(Word and element location lines)
>>>
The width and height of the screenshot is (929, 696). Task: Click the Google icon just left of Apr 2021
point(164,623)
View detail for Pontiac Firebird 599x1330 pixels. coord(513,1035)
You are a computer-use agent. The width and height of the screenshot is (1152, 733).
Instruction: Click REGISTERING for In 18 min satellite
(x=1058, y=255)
<<<
▸ Stated task: Echo these lines back without changing a thing.

▸ Solution for this task:
The width and height of the screenshot is (929, 696). Task: Click the Google icon just left of Apr 2021
point(164,623)
View detail for Pontiac Firebird 599x1330 pixels. coord(513,1035)
You are a computer-use agent. The width and height of the screenshot is (1152, 733).
Instruction: Click REGISTERING for In 18 min satellite
(x=1058, y=255)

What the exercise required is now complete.